Kein Schmuck ist ambivalenter, näher an der Illusion, am Sex als die
Perlen. Man muss es gar nicht aussprechen, so selbstverständlich ist die
Perlenkette mit den Codes von Gender verknüpft.
Eine Frau brauche die Perlen nur so reihenweise, soll Coco Chanel in ihrer
zugleich anzüglichen und verächtlichen Weise gesagt haben. Sie überführte
die Perlen der Belle Epoche in die moderne Mode und zitierte die Vorlieben
der Privilegierten. Innerhalb des Zeichensystems der Mode kann man das als
emanzipative Geste verstehen. Nicht die eine, teure, nein viele und dann
auch falsche Perlenketten klimperten über dem Pulli oder dem Kostüm und
stifteten sinnliche Verwirrung. Was sollte man aus diesen Perlen
herauslesen? Welchen Beziehungsstatus? Welche erotischen Absichten? Die
Arbeit am Mythos der Perlen zielt auf das Konterfei der Verführerin. Am
Link zwischen Perlen und Weiblichkeit ändert sie nichts.
Man kann es sich ganz aus der Nähe ansehen, in einem berühmten Film aus dem
Jahr 1951, in Endstation Sehnsucht, und dort an der Figur der Blanche
DuBois (Vivien Leigh), die weder mit der Perlenkette der guten Tochter noch
mit den Perlen der Femme fatale glücklich werden kann. Als mittellose
Lehrerin aus ehemals reicher Südstaatenfamilie sucht sie Schutz bei ihrer
Schwester, die mit ihrem Mann Stanley (Marlon Brando) eine stark sexuelle
Beziehung lebt.

------

AUFGABE:
Schreibe den Text über Perlen und Weiblichkeit im Anschluss an seinen letzten Satz weiter. Die folgende Auflistung wird nicht gebraucht.

VORLIEGENDE DATEN:
------

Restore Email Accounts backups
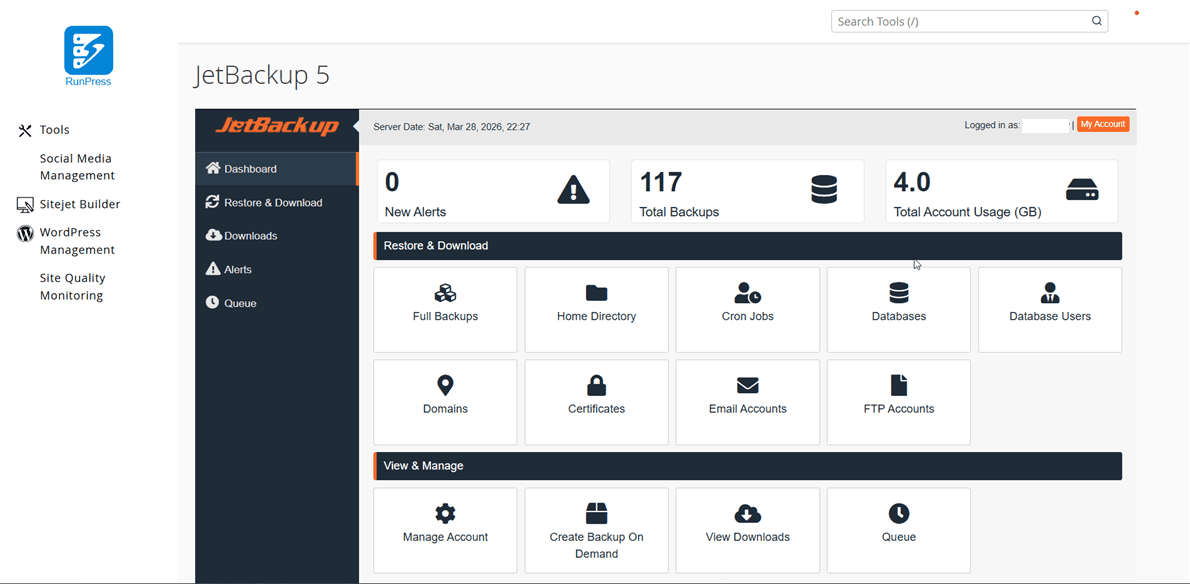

------

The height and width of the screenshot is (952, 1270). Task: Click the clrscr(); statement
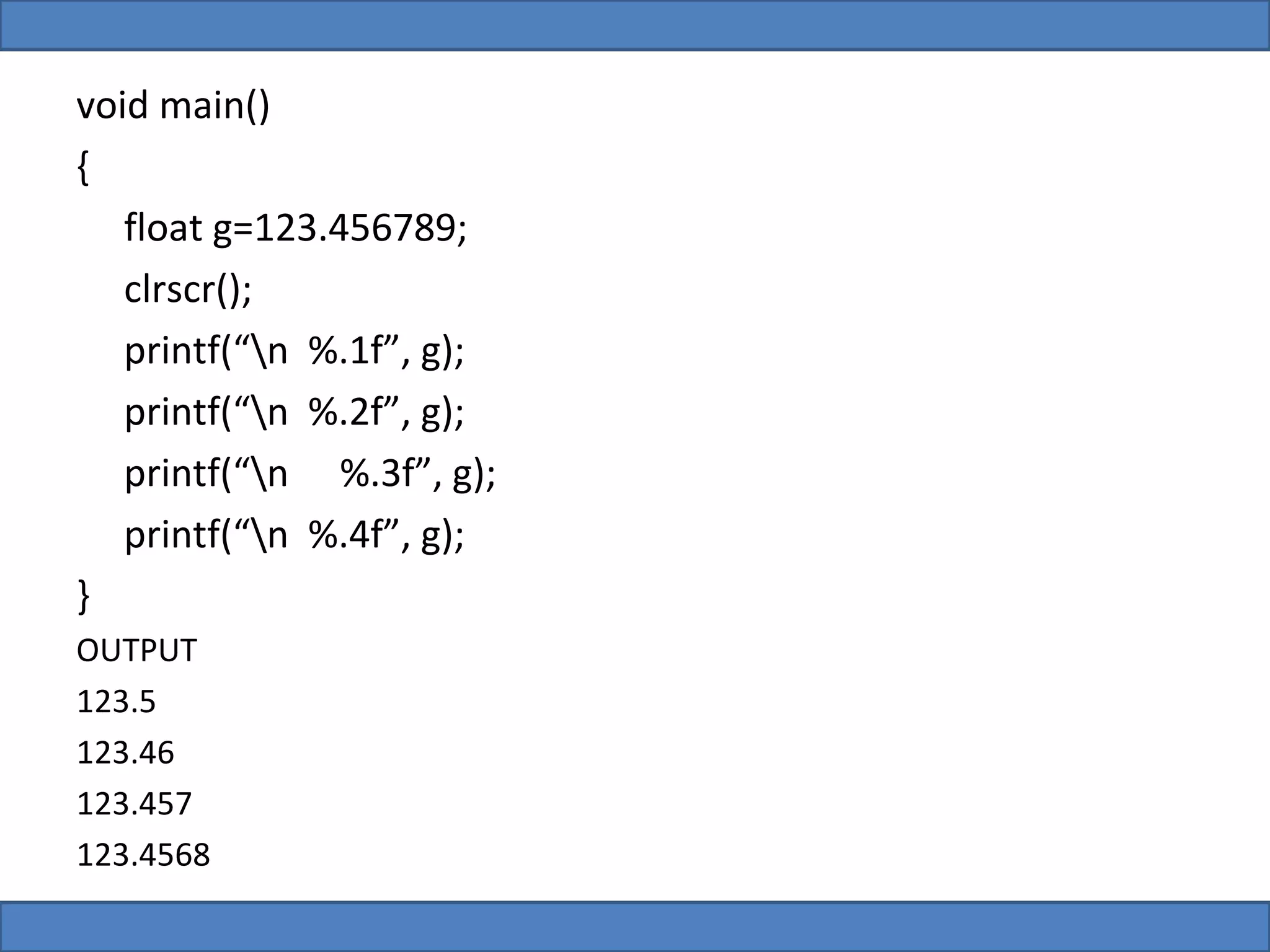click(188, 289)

------

ANTWORT FOLGT:
Blanche appelliert an Herkunft und Wohlerzogenheit, zugleich fürchtet und
begehrt sie den männlichen Blick. Sie trinkt, nimmt heiße Bäder, kleidet
sich wie zum Spaziergang auf dem Deck einer Luxusyacht. Ihre
Schmuckschatulle quillt über vor falschen Perlen, und Stanley greift mit
vollen Händen hinein. Er sieht in ihr die Verrückte. Eine Nymphomanin, eine
Säuferin, die verwelkt. Sie habe, sagt Blanche nach einem Bibelwort, ihre
Perlen vor die Säue geworfen. Am Ende ist sie eine vergewaltigte Frau, der
man nicht glaubt und die man ins Irrenhaus einweisen lässt, um Ruhe vor den
unangenehmen Wahrheiten zu haben, die nicht vergessen werden können,
solange Blanche mit im Raum ist.
Welches Bild von Weiblichkeit darf sich zeigen, welches nicht? Im Zeitalter
des Populismus blüht er wieder auf, jener Wunsch nach Eindeutigkeit, an dem
Blanche zugrunde ging. Die Perlen kommen zupass. Hat man am Körper der Frau
nicht noch immer am eindrücklichsten demonstriert was Recht und was Sünde
ist?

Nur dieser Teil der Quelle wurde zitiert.